_TEXTAUSZUG_:
=====
Als Teenager fand ich heraus, dass Bangor ungefähr fünf Meilen entfernt war – Luftlinie, oder besser: Wasserlinie – und dass es möglich war, diese Strecke zu schwimmen. Vorausgesetzt, man war verrückt genug, es zu versuchen. So verrückt wie einer meiner Freunde. An einem Sommertag schwamm Tommy von meiner Heimatstadt Carrickfergus durch die Bucht von Belfast bis nach Bangor. Einfach so, als Mutprobe. Er schaffte die Strecke von fünf Meilen, passierte sicher die Fahrrinnen der Schiffe, war aber, als er in Bangor ankam, so erledigt, dass er keine Kraft mehr hatte, nach Hause zurück zu schwimmen.
=====
_DATENSATZAUSZUG_:
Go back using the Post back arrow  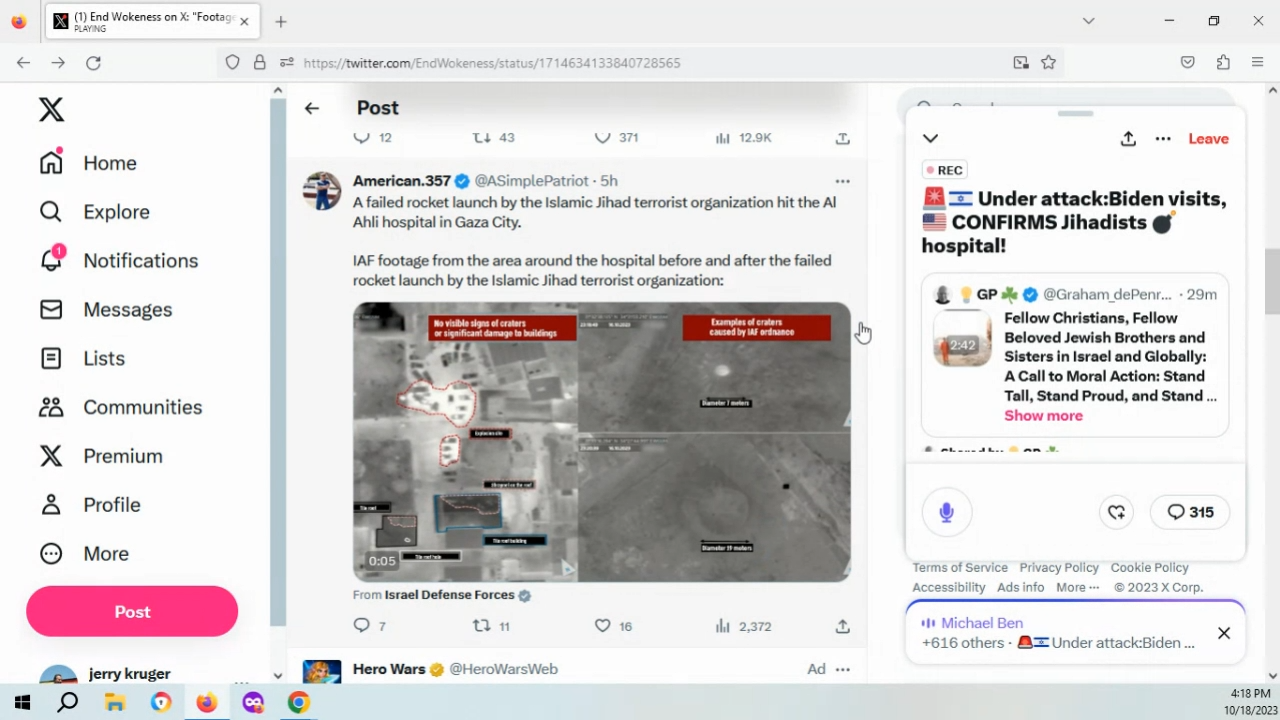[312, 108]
=====
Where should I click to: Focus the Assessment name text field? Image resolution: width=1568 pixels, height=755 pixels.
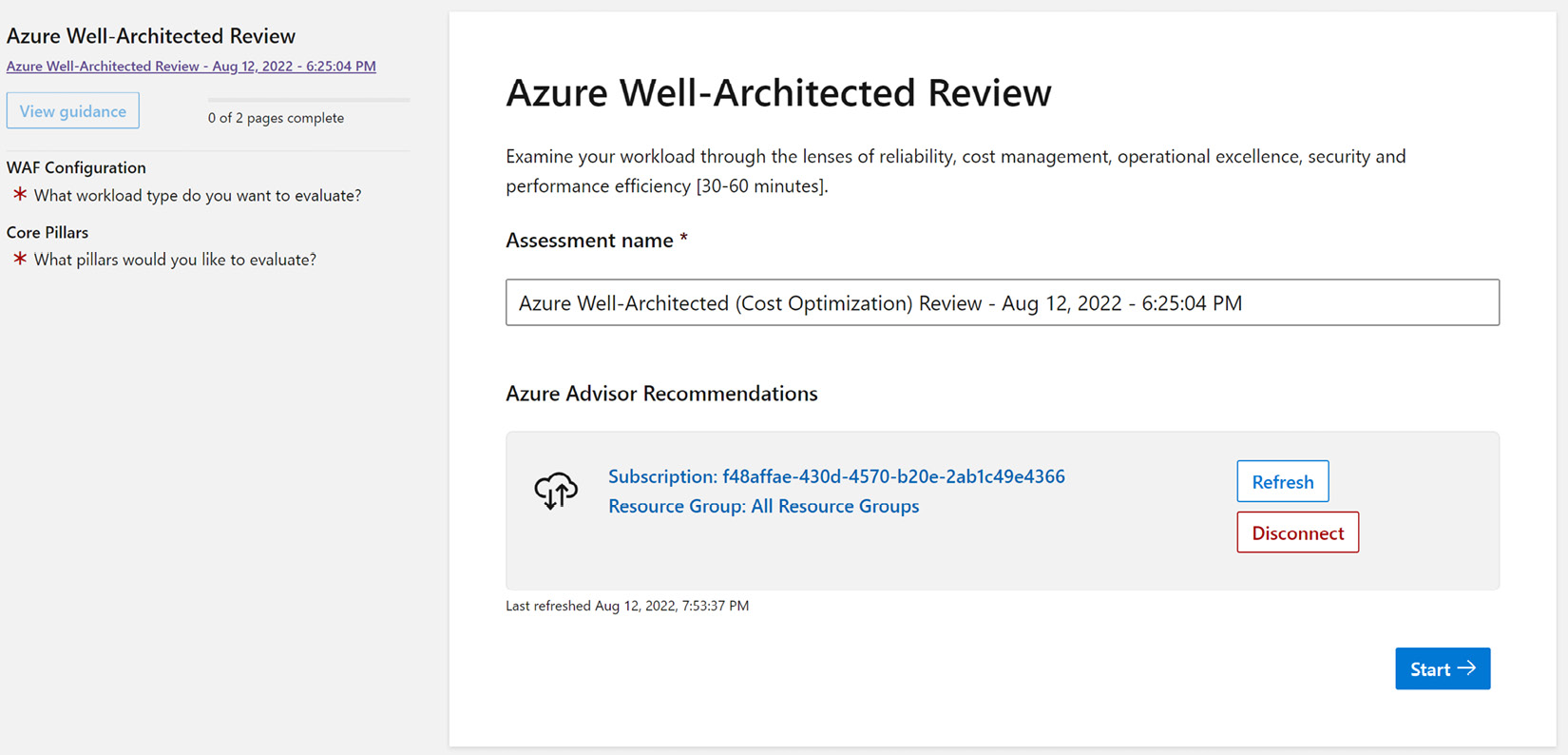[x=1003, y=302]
=====
_SCHRIFTLICHE AUFGABE A_:
Nennen Sie alle Ortsnamen, die im Textauszug vorkommen.
_SCHRIFTLICHE AUFGABE B_:
Beantworten Sie anhand des Textauszugs folgende Fragen:
(i) Wie viele Meilen ist Bangor laut Text entfernt?
(ii) Wie heißt der Freund, der die Strecke schwamm?
(iii) Weshalb schwamm er nicht nach Hause zurück?

_SCHRIFTLICHE LÖSUNG A_:
Bangor, Carrickfergus, Belfast

_SCHRIFTLICHE LÖSUNG B_:
(i) Ungefähr fünf Meilen.
(ii) Tommy.
(iii) Er war so erledigt, dass er keine Kraft mehr dafür hatte.